After months of anticipation, the new Community Pharmacy Contractual Framework has finally landed.
The settlement brings a funding uplift of around 10%, expands support for Pharmacy First and independent prescribing, and sets out the Government’s latest vision for the role community pharmacy should play within primary care.
Predictably, the reaction across the sector has been divided.
Some have welcomed the additional investment after years of financial pressure. Others argue it falls well short of what is needed to secure the future of the sector.
The truth probably sits somewhere in the middle.
There are undoubtedly positives within the settlement. Additional funding is welcome, particularly at a time when public finances remain under pressure and every part of the NHS is competing for investment.
The Government has also continued its shift towards more clinical services being delivered through pharmacy, recognising the increasingly important role the sector can play in improving access to care.
However, many contractors will look beyond the headline announcement and ask a simple question: does this go far enough?
The Government’s own economic review estimated that pharmacies spend between £4.3bn and £5.7bn delivering NHS pharmaceutical services, significantly above current funding levels.[1]
That context matters.
Against a challenge of that scale, a funding increase of around 10% starts to look less like a solution and more like an attempt to stabilise a sector that remains under considerable pressure.
Many contractors will argue that once inflationary pressures, rising staffing costs and increasing operational expenses are taken into account, the latest settlement offers limited improvement to their financial position.
That helps explain why the mood across much of the sector remains cautious rather than celebratory.
The latest contract may help pharmacies survive, but it does not come close to addressing the scale of the challenge highlighted by the Government’s own review.
Perhaps the clearest indication of that is the state of the network itself.
In March 2026, the number of community pharmacies in England fell below 10,000 for the first time.[2]
For a sector that is repeatedly described as the front door to the NHS, that should be a cause for concern.
Every closure means reduced access for patients, greater pressure on neighbouring pharmacies and one less healthcare destination available to local communities.
For years, ministers have spoken about moving more care into communities, reducing pressure on GPs and helping patients access treatment closer to home.
Community pharmacy is perfectly placed to support those ambitions.
Yet when opportunities arise to accelerate change, the response often feels cautious.
Take Pharmacy First.
The expansion of services is welcome and any move that gives patients greater access to care through their local pharmacy should be supported.

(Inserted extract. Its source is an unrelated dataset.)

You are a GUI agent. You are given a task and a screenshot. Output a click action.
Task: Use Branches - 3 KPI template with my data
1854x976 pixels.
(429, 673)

The inclusion of NHS-funded independent prescribing within Pharmacy First and contraception services is another positive step and signals where healthcare policy is heading.
But it is difficult not to question the pace of change.
Why are we still adding a relatively small number of additional pathways when pharmacy could safely support many more?
Why are we still talking about the future potential of independent prescribing when other parts of the UK are already further ahead?
The contrast with Scotland and Wales is becoming increasingly difficult to ignore.
Both nations have moved faster to position pharmacy as a genuine first point of contact for patients, investing in independent prescribing and expanding the range of conditions that can be managed within community pharmacy.
Meanwhile, England continues to move at a more measured pace. The direction of travel is similar, but the speed is not.
That matters because the NHS continues to face challenges that pharmacy is uniquely placed to help address.
Patients remain frustrated by difficulties securing appointments. Emergency departments continue to face significant demand. General practice remains under immense pressure.
At the same time, pharmacy remains one of the most accessible parts of the healthcare system, capable of supporting millions of patient interactions every year while helping direct demand away from other parts of the NHS.
The potential is obvious.
This is what makes the latest contract both encouraging and frustrating.
Encouraging because it demonstrates that ministers increasingly recognise the contribution community pharmacy can make.
Frustrating because the level of ambition still falls short of the scale of the opportunity.
Nobody expects every problem to be solved overnight.
The Government faces difficult financial decisions and every healthcare sector is making a case for additional investment.
But if community pharmacy is genuinely expected to play a greater role in the future of healthcare delivery, then reform needs to happen at a faster pace.
The latest settlement is a step forward.
The question is whether it is a big enough step.
For many contractors facing rising costs, increasing workload and ongoing financial uncertainty, the answer will be no.
The Government has acknowledged the potential of community pharmacy.
Now it needs to show the urgency and ambition required to fully realise it.